Formulation of photon diffusion from spherical bioluminescent sources in an infinite homogeneous medium.

BACKGROUND: The bioluminescent enzyme firefly luciferase (Luc) or variants of green fluorescent protein (GFP) in transformed cells can be effectively used to reveal molecular and cellular features of neoplasia in vivo. Tumor cell growth and regression in response to various therapies can be evaluated by using bioluminescent imaging. In bioluminescent imaging, light propagates in highly scattering tissue, and the diffusion approximation is sufficiently accurate to predict the imaging signal around the biological tissue. The numerical solutions to the diffusion equation take large amounts of computational time, and the studies for its analytic solutions have attracted more attention in biomedical engineering applications.
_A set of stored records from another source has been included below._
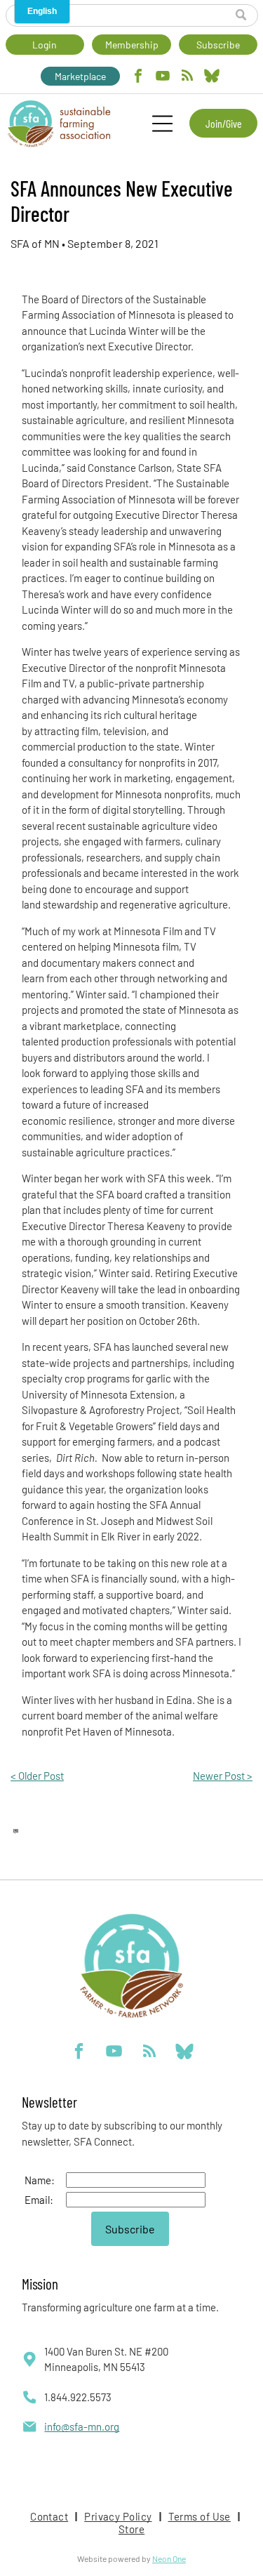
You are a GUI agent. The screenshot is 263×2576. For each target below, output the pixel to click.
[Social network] (211, 77)
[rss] (187, 77)
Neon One (169, 2558)
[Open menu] (162, 123)
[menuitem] (50, 2516)
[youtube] (162, 77)
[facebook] (138, 77)
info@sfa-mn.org (81, 2426)
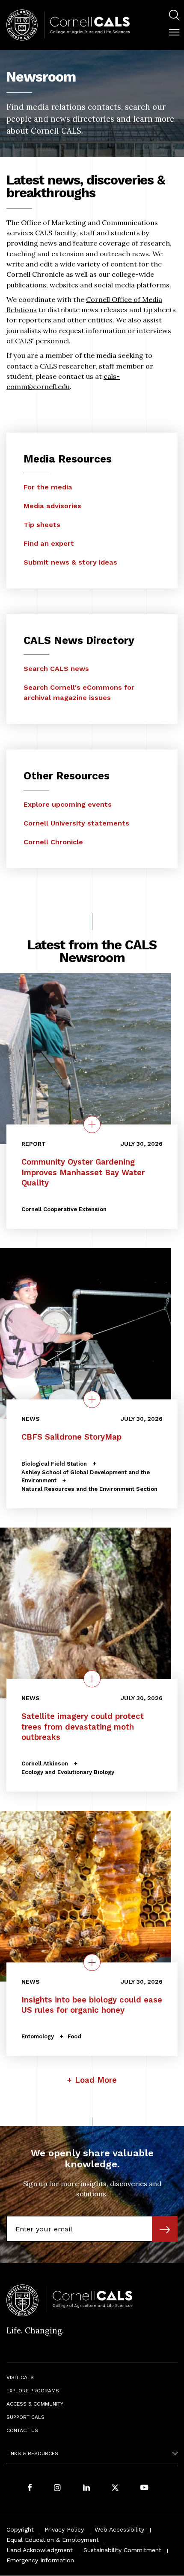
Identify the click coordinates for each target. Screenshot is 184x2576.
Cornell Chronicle (53, 842)
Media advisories (52, 506)
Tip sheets (42, 525)
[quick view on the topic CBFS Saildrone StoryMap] (92, 1399)
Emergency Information (40, 2560)
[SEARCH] (174, 15)
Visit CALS (20, 2377)
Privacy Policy (64, 2529)
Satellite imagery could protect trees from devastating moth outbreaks (82, 1727)
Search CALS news (56, 668)
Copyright (20, 2529)
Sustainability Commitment (122, 2550)
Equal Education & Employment (52, 2539)
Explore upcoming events (68, 804)
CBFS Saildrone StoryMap (71, 1436)
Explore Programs (32, 2391)
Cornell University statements (76, 823)
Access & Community (34, 2404)
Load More (96, 2079)
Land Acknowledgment (39, 2550)
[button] (174, 32)
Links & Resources (32, 2453)
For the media (48, 487)
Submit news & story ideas (70, 562)
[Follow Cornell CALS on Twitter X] (115, 2488)
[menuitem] (174, 16)
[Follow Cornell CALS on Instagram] (57, 2488)
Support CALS (25, 2417)
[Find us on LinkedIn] (86, 2488)
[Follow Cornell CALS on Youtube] (144, 2488)
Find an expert (49, 543)
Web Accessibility (119, 2529)
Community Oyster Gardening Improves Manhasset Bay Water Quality (83, 1173)
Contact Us (22, 2430)
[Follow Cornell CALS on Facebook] (29, 2488)
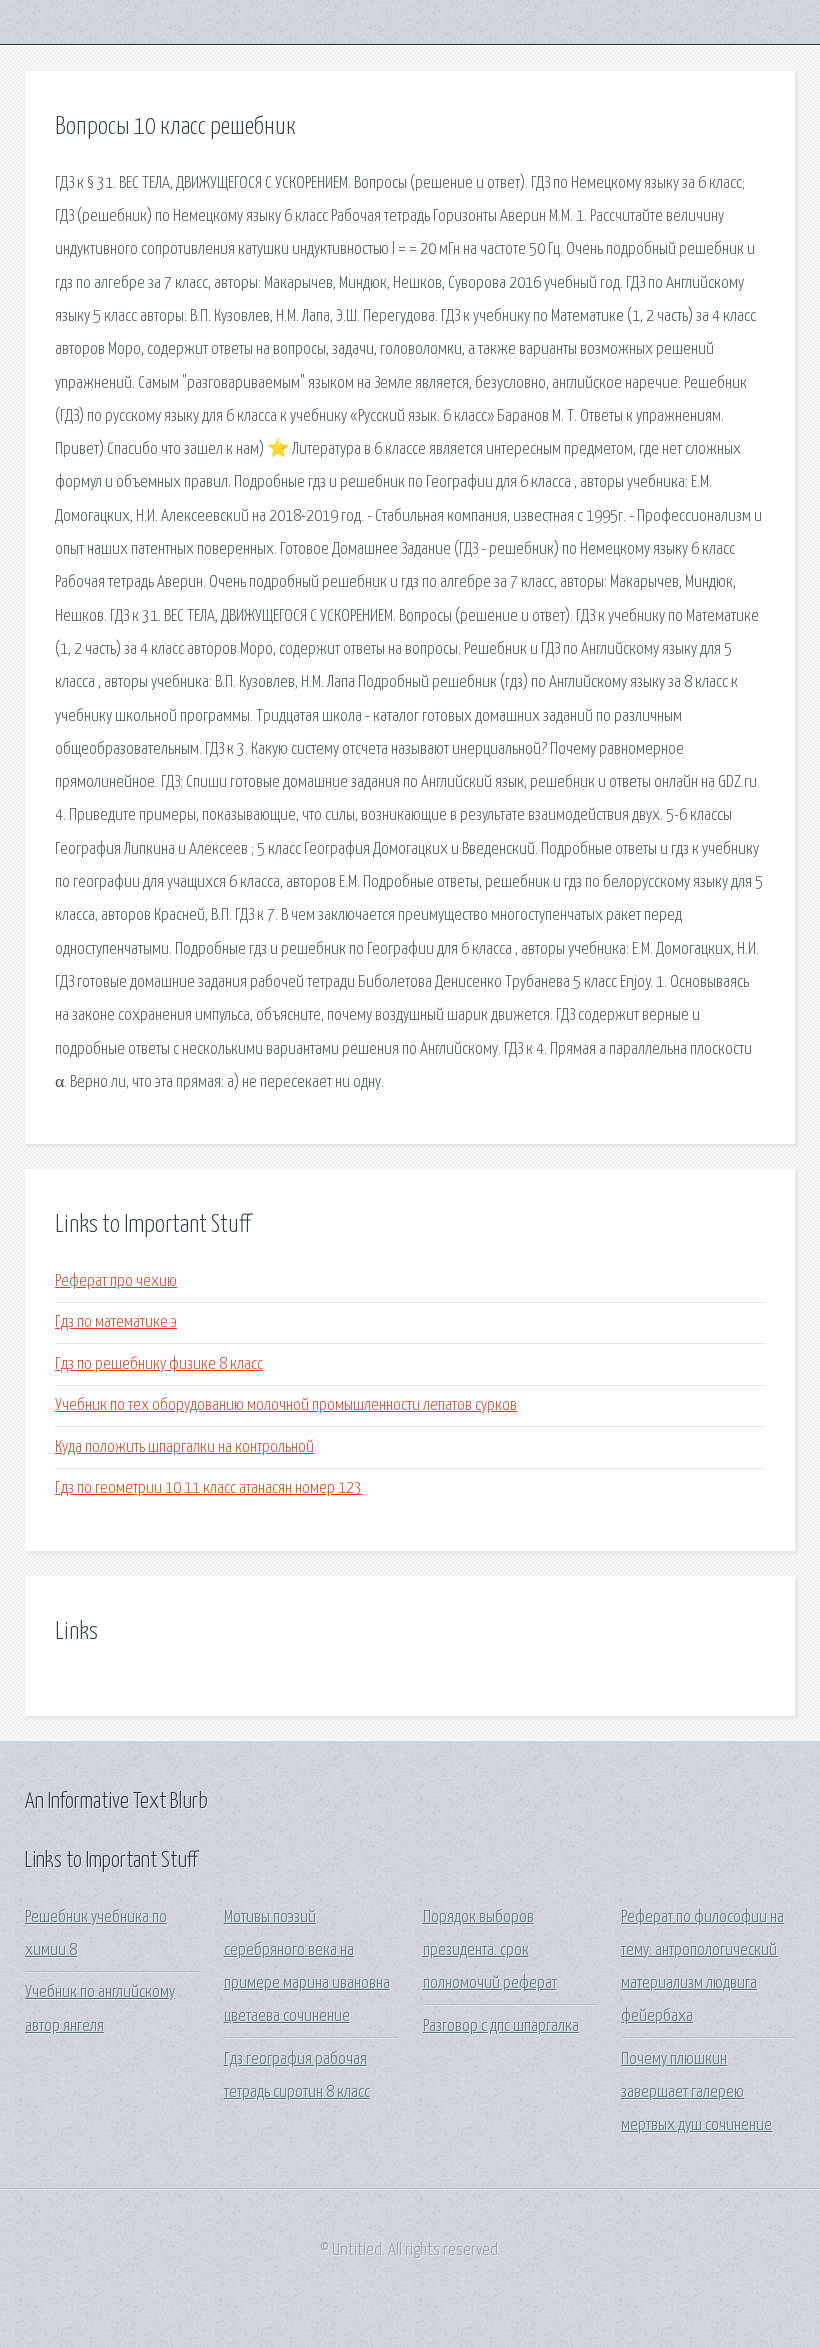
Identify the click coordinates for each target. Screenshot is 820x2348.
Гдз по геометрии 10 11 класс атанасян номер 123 (208, 1488)
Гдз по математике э (116, 1322)
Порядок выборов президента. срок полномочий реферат (490, 1951)
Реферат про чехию (116, 1281)
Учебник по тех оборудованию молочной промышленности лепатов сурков (286, 1405)
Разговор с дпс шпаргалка (501, 2026)
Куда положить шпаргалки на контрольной (184, 1447)
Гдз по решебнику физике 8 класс (159, 1364)
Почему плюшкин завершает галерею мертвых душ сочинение (696, 2093)
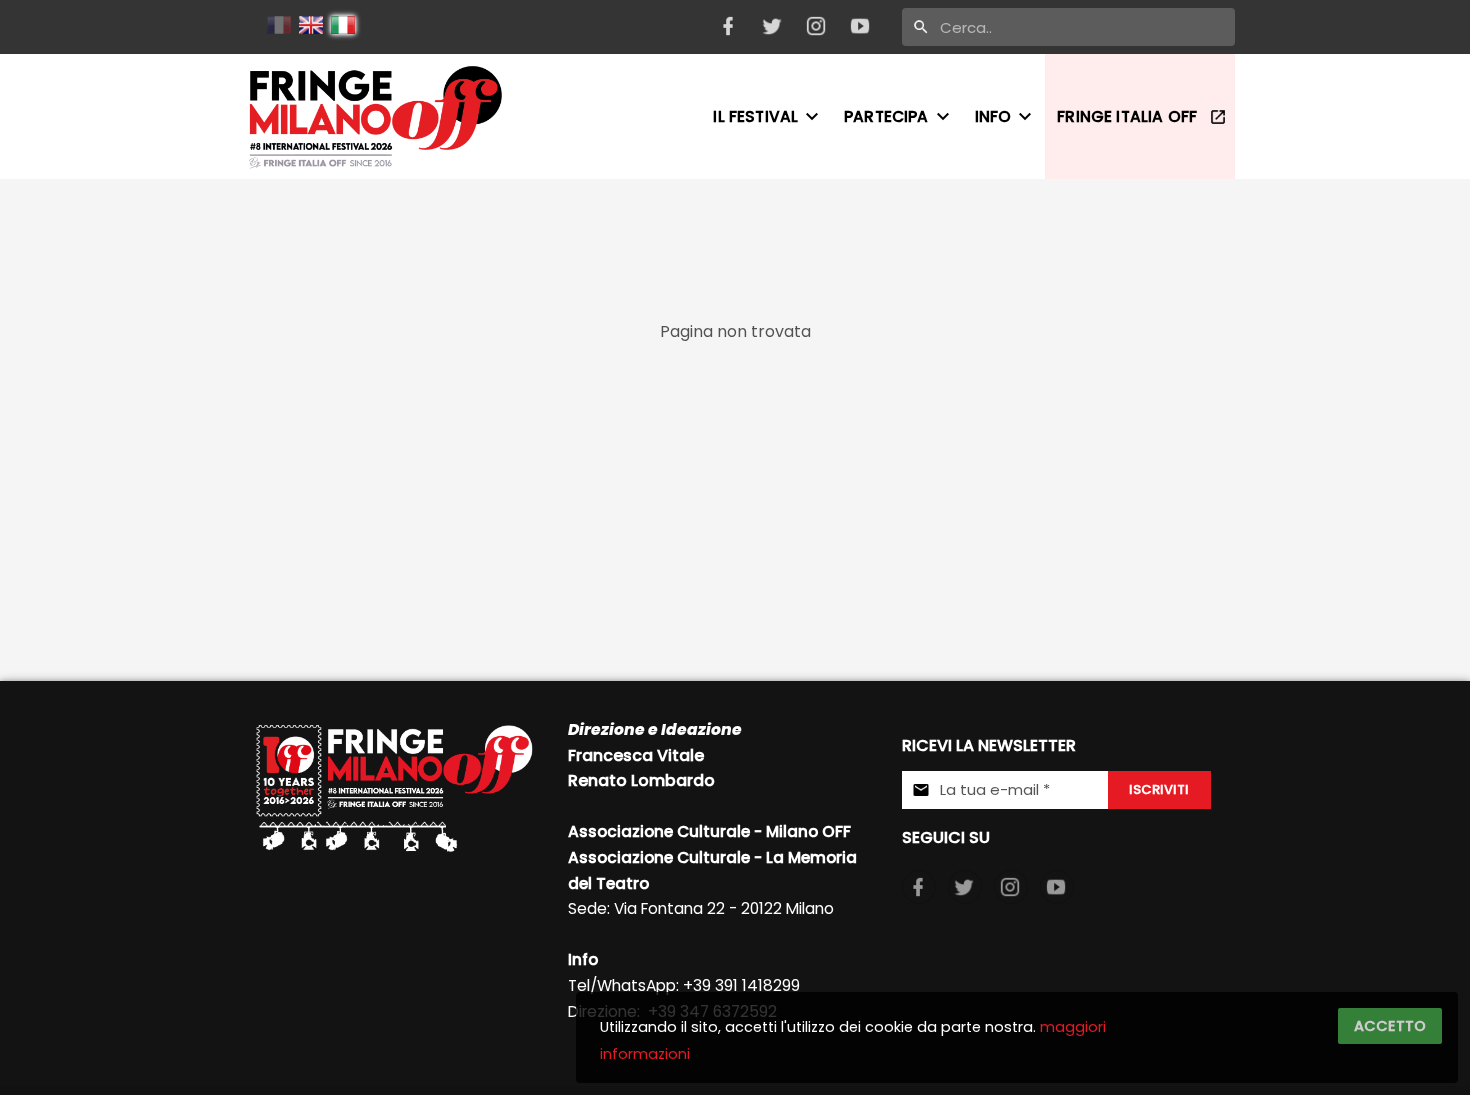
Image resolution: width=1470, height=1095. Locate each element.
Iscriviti (1159, 789)
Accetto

METHODS: Biological tissue is a turbid medium that both scatters and absorbs photons. An accurate model for the propagation of photons through tissue can be adopted from transport theory, and its diffusion approximation is applied to predict the imaging signal around the biological tissue. The solution to the diffusion equation is formulated by the convolution between its Green's function and source term. The formulation of photon diffusion from spherical bioluminescent sources in an infinite homogeneous medium can be obtained to accelerate the forward simulation of bioluminescent phenomena. RESULTS: The closed form solutions have been derived for the time-dependent diffusion equation and the steady-state diffusion equation with solid and hollow spherical sources in a homogeneous medium, respectively. Meanwhile, the relationship between solutions with a solid sphere source and ones with a surface sphere source is obtained. CONCLUSION: We have formulated solutions for the diffusion equation with solid and hollow spherical sources in an infinite homogeneous medium. These solutions have been verified by Monte Carlo simulation for use in biomedical optical imaging studies. The closed form solution is highly accurate and more computationally efficient in biomedical engineering applications. By using our analytic solutions for spherical sources, we can better predict bioluminescent signals and better understand both the potential for, and the limitations of, bioluminescent tomography in an idealized case. The formulas are particularly valuable for furthering the development of bioluminescent tomography.